## WHAT IS NEEDED:
Repeat every line of the data verbatim.

## PROVIDED DATA:
------------------------------------------------
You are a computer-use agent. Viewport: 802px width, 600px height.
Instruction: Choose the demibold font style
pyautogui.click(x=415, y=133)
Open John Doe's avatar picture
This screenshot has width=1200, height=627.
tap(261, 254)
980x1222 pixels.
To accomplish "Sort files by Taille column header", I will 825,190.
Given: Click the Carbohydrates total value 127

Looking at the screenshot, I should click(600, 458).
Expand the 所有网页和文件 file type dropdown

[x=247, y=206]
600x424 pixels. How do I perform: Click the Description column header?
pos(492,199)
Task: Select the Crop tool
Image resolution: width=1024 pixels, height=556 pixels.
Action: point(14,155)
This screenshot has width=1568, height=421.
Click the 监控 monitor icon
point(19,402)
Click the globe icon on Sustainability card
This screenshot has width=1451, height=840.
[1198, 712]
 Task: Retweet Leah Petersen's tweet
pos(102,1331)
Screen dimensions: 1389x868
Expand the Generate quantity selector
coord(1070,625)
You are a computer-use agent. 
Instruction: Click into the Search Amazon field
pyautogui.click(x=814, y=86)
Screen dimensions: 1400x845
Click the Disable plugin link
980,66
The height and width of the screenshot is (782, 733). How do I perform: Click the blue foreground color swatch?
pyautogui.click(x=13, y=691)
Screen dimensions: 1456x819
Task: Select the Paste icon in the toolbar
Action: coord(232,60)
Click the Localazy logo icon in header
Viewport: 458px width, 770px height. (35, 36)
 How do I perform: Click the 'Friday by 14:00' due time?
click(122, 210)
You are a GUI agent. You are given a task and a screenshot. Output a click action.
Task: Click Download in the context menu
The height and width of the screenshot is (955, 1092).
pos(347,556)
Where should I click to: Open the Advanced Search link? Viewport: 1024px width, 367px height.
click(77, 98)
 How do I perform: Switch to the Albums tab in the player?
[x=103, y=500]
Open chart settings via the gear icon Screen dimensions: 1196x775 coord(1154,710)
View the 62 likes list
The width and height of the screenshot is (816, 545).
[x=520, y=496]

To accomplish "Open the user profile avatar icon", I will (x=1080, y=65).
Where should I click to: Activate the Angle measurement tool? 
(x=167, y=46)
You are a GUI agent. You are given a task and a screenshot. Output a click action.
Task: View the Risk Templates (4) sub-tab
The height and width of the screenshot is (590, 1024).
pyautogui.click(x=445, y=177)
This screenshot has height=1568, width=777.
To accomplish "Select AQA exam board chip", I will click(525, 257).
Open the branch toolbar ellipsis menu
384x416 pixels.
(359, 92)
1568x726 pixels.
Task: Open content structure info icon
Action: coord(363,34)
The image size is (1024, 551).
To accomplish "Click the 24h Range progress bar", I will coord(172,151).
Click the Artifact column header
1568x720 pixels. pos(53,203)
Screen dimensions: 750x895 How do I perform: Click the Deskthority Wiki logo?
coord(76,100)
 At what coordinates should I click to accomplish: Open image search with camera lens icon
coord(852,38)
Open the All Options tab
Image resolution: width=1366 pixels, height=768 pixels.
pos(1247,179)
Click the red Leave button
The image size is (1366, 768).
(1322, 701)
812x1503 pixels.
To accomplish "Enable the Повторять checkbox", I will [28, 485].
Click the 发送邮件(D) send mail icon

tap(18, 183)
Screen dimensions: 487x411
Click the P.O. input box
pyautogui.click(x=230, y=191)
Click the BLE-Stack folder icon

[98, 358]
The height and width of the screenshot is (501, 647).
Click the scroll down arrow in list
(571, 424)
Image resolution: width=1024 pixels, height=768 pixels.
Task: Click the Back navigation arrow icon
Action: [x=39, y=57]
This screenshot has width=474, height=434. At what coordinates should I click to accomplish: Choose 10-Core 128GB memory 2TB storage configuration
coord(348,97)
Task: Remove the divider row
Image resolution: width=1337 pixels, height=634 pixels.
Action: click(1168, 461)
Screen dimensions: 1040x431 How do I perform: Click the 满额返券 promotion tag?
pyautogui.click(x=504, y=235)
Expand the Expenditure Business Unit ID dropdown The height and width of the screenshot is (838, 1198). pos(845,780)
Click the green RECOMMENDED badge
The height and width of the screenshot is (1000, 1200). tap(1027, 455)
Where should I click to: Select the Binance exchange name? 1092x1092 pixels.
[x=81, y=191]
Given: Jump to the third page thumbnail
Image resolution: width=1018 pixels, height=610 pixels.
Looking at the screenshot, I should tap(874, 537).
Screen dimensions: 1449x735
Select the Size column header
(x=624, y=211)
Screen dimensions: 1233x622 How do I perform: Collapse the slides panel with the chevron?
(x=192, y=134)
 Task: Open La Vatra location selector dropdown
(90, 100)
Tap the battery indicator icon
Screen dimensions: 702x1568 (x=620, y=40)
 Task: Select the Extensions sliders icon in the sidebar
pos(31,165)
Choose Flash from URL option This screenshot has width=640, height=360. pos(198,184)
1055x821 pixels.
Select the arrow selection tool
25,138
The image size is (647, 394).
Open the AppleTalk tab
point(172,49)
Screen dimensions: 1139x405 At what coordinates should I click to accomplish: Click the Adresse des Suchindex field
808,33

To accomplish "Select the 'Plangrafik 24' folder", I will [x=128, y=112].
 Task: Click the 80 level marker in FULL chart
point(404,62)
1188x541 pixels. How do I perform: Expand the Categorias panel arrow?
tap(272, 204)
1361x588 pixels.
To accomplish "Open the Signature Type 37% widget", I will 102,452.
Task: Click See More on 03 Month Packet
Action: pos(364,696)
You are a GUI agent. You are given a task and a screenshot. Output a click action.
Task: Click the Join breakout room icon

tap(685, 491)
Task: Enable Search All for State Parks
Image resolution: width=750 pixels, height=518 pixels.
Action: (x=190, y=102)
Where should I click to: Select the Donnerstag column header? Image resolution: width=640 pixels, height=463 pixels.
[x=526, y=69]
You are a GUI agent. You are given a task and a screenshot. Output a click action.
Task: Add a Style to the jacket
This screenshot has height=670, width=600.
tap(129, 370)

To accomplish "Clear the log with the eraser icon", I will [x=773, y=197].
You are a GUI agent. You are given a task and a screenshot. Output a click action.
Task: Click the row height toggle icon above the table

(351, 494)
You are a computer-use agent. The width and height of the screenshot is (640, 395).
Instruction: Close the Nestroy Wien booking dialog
------------------------------------------------
## OUTPUT OF THE EXERCISE:
You are a computer-use agent. Viewport: 802px width, 600px height.
Instruction: Choose the demibold font style
pyautogui.click(x=415, y=133)
Open John Doe's avatar picture
This screenshot has width=1200, height=627.
tap(261, 254)
980x1222 pixels.
To accomplish "Sort files by Taille column header", I will 825,190.
Given: Click the Carbohydrates total value 127

Looking at the screenshot, I should click(600, 458).
Expand the 所有网页和文件 file type dropdown

[x=247, y=206]
600x424 pixels. How do I perform: Click the Description column header?
pos(492,199)
Task: Select the Crop tool
Image resolution: width=1024 pixels, height=556 pixels.
Action: point(14,155)
This screenshot has width=1568, height=421.
Click the 监控 monitor icon
point(19,402)
Click the globe icon on Sustainability card
This screenshot has width=1451, height=840.
[1198, 712]
 Task: Retweet Leah Petersen's tweet
pos(102,1331)
Screen dimensions: 1389x868
Expand the Generate quantity selector
coord(1070,625)
You are a computer-use agent. 
Instruction: Click into the Search Amazon field
pyautogui.click(x=814, y=86)
Screen dimensions: 1400x845
Click the Disable plugin link
980,66
The height and width of the screenshot is (782, 733). How do I perform: Click the blue foreground color swatch?
pyautogui.click(x=13, y=691)
Screen dimensions: 1456x819
Task: Select the Paste icon in the toolbar
Action: coord(232,60)
Click the Localazy logo icon in header
Viewport: 458px width, 770px height. (35, 36)
 How do I perform: Click the 'Friday by 14:00' due time?
click(122, 210)
You are a GUI agent. You are given a task and a screenshot. Output a click action.
Task: Click Download in the context menu
The height and width of the screenshot is (955, 1092).
pos(347,556)
Where should I click to: Open the Advanced Search link? Viewport: 1024px width, 367px height.
click(77, 98)
 How do I perform: Switch to the Albums tab in the player?
[x=103, y=500]
Open chart settings via the gear icon Screen dimensions: 1196x775 coord(1154,710)
View the 62 likes list
The width and height of the screenshot is (816, 545).
[x=520, y=496]

To accomplish "Open the user profile avatar icon", I will (x=1080, y=65).
Where should I click to: Activate the Angle measurement tool? 
(x=167, y=46)
You are a GUI agent. You are given a task and a screenshot. Output a click action.
Task: View the Risk Templates (4) sub-tab
The height and width of the screenshot is (590, 1024).
pyautogui.click(x=445, y=177)
This screenshot has height=1568, width=777.
To accomplish "Select AQA exam board chip", I will click(525, 257).
Open the branch toolbar ellipsis menu
384x416 pixels.
(359, 92)
1568x726 pixels.
Task: Open content structure info icon
Action: coord(363,34)
The image size is (1024, 551).
To accomplish "Click the 24h Range progress bar", I will coord(172,151).
Click the Artifact column header
1568x720 pixels. pos(53,203)
Screen dimensions: 750x895 How do I perform: Click the Deskthority Wiki logo?
coord(76,100)
 At what coordinates should I click to accomplish: Open image search with camera lens icon
coord(852,38)
Open the All Options tab
Image resolution: width=1366 pixels, height=768 pixels.
pos(1247,179)
Click the red Leave button
The image size is (1366, 768).
(1322, 701)
812x1503 pixels.
To accomplish "Enable the Повторять checkbox", I will [28, 485].
Click the 发送邮件(D) send mail icon

tap(18, 183)
Screen dimensions: 487x411
Click the P.O. input box
pyautogui.click(x=230, y=191)
Click the BLE-Stack folder icon

[98, 358]
The height and width of the screenshot is (501, 647).
Click the scroll down arrow in list
(571, 424)
Image resolution: width=1024 pixels, height=768 pixels.
Task: Click the Back navigation arrow icon
Action: [x=39, y=57]
This screenshot has width=474, height=434. At what coordinates should I click to accomplish: Choose 10-Core 128GB memory 2TB storage configuration
coord(348,97)
Task: Remove the divider row
Image resolution: width=1337 pixels, height=634 pixels.
Action: click(1168, 461)
Screen dimensions: 1040x431 How do I perform: Click the 满额返券 promotion tag?
pyautogui.click(x=504, y=235)
Expand the Expenditure Business Unit ID dropdown The height and width of the screenshot is (838, 1198). pos(845,780)
Click the green RECOMMENDED badge
The height and width of the screenshot is (1000, 1200). tap(1027, 455)
Where should I click to: Select the Binance exchange name? 1092x1092 pixels.
[x=81, y=191]
Given: Jump to the third page thumbnail
Image resolution: width=1018 pixels, height=610 pixels.
Looking at the screenshot, I should tap(874, 537).
Screen dimensions: 1449x735
Select the Size column header
(x=624, y=211)
Screen dimensions: 1233x622 How do I perform: Collapse the slides panel with the chevron?
(x=192, y=134)
 Task: Open La Vatra location selector dropdown
(90, 100)
Tap the battery indicator icon
Screen dimensions: 702x1568 (x=620, y=40)
 Task: Select the Extensions sliders icon in the sidebar
pos(31,165)
Choose Flash from URL option This screenshot has width=640, height=360. pos(198,184)
1055x821 pixels.
Select the arrow selection tool
25,138
The image size is (647, 394).
Open the AppleTalk tab
point(172,49)
Screen dimensions: 1139x405 At what coordinates should I click to accomplish: Click the Adresse des Suchindex field
808,33

To accomplish "Select the 'Plangrafik 24' folder", I will [x=128, y=112].
 Task: Click the 80 level marker in FULL chart
point(404,62)
1188x541 pixels. How do I perform: Expand the Categorias panel arrow?
tap(272, 204)
1361x588 pixels.
To accomplish "Open the Signature Type 37% widget", I will 102,452.
Task: Click See More on 03 Month Packet
Action: pos(364,696)
You are a GUI agent. You are given a task and a screenshot. Output a click action.
Task: Click the Join breakout room icon

tap(685, 491)
Task: Enable Search All for State Parks
Image resolution: width=750 pixels, height=518 pixels.
Action: (x=190, y=102)
Where should I click to: Select the Donnerstag column header? Image resolution: width=640 pixels, height=463 pixels.
[x=526, y=69]
You are a GUI agent. You are given a task and a screenshot. Output a click action.
Task: Add a Style to the jacket
This screenshot has height=670, width=600.
tap(129, 370)

To accomplish "Clear the log with the eraser icon", I will [x=773, y=197].
You are a GUI agent. You are given a task and a screenshot. Output a click action.
Task: Click the row height toggle icon above the table

(351, 494)
You are a computer-use agent. The width and height of the screenshot is (640, 395).
Instruction: Close the Nestroy Wien booking dialog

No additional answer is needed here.